_RECORDS FOR THIS TASK_
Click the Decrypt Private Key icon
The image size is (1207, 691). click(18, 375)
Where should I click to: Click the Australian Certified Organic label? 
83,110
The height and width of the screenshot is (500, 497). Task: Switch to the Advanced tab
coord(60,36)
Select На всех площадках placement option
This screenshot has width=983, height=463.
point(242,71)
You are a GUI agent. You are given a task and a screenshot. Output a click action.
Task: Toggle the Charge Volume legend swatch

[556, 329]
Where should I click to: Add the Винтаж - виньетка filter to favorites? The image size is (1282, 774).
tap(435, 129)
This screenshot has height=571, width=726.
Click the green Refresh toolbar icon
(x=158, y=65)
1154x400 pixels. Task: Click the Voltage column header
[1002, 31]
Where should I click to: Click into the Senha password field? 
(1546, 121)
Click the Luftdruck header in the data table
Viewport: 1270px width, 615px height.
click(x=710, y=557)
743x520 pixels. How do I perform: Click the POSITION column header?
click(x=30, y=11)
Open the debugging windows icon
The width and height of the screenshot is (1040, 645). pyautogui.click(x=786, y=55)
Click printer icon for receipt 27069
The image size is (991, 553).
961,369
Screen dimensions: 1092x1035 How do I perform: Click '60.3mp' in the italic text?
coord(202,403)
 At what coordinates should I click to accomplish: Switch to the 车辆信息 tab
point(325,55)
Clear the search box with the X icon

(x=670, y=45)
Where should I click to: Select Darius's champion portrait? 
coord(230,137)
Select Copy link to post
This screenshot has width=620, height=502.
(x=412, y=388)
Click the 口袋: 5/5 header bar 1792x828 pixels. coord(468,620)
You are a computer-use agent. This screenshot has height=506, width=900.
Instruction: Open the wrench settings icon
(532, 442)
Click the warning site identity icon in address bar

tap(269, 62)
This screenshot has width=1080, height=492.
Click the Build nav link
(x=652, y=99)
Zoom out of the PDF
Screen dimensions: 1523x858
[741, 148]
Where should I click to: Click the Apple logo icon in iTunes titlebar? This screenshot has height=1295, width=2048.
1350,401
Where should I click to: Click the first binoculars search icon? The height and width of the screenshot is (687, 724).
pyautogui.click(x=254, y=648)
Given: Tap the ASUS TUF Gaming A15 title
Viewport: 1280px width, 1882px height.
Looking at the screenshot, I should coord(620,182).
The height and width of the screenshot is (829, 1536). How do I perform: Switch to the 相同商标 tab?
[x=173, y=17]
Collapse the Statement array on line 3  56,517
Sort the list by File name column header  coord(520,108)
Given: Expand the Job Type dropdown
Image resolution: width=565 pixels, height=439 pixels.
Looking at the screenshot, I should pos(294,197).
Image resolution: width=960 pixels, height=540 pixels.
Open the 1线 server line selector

_GOAL OF THE EXERCISE_
Nothing should be left out. Reproduce all the entries precisely.

_RESPONSE_
Click the Decrypt Private Key icon
The image size is (1207, 691). click(18, 375)
Where should I click to: Click the Australian Certified Organic label? 
83,110
The height and width of the screenshot is (500, 497). Task: Switch to the Advanced tab
coord(60,36)
Select На всех площадках placement option
This screenshot has width=983, height=463.
point(242,71)
You are a GUI agent. You are given a task and a screenshot. Output a click action.
Task: Toggle the Charge Volume legend swatch

[556, 329]
Where should I click to: Add the Винтаж - виньетка filter to favorites? The image size is (1282, 774).
tap(435, 129)
This screenshot has height=571, width=726.
Click the green Refresh toolbar icon
(x=158, y=65)
1154x400 pixels. Task: Click the Voltage column header
[1002, 31]
Where should I click to: Click into the Senha password field? 
(1546, 121)
Click the Luftdruck header in the data table
Viewport: 1270px width, 615px height.
click(x=710, y=557)
743x520 pixels. How do I perform: Click the POSITION column header?
click(x=30, y=11)
Open the debugging windows icon
The width and height of the screenshot is (1040, 645). pyautogui.click(x=786, y=55)
Click printer icon for receipt 27069
The image size is (991, 553).
961,369
Screen dimensions: 1092x1035 How do I perform: Click '60.3mp' in the italic text?
coord(202,403)
 At what coordinates should I click to accomplish: Switch to the 车辆信息 tab
point(325,55)
Clear the search box with the X icon

(x=670, y=45)
Where should I click to: Select Darius's champion portrait? 
coord(230,137)
Select Copy link to post
This screenshot has width=620, height=502.
(x=412, y=388)
Click the 口袋: 5/5 header bar 1792x828 pixels. coord(468,620)
You are a computer-use agent. This screenshot has height=506, width=900.
Instruction: Open the wrench settings icon
(532, 442)
Click the warning site identity icon in address bar

tap(269, 62)
This screenshot has width=1080, height=492.
Click the Build nav link
(x=652, y=99)
Zoom out of the PDF
Screen dimensions: 1523x858
[741, 148]
Where should I click to: Click the Apple logo icon in iTunes titlebar? This screenshot has height=1295, width=2048.
1350,401
Where should I click to: Click the first binoculars search icon? The height and width of the screenshot is (687, 724).
pyautogui.click(x=254, y=648)
Given: Tap the ASUS TUF Gaming A15 title
Viewport: 1280px width, 1882px height.
Looking at the screenshot, I should coord(620,182).
The height and width of the screenshot is (829, 1536). How do I perform: Switch to the 相同商标 tab?
[x=173, y=17]
Collapse the Statement array on line 3  56,517
Sort the list by File name column header  coord(520,108)
Given: Expand the Job Type dropdown
Image resolution: width=565 pixels, height=439 pixels.
Looking at the screenshot, I should pos(294,197).
Image resolution: width=960 pixels, height=540 pixels.
Open the 1线 server line selector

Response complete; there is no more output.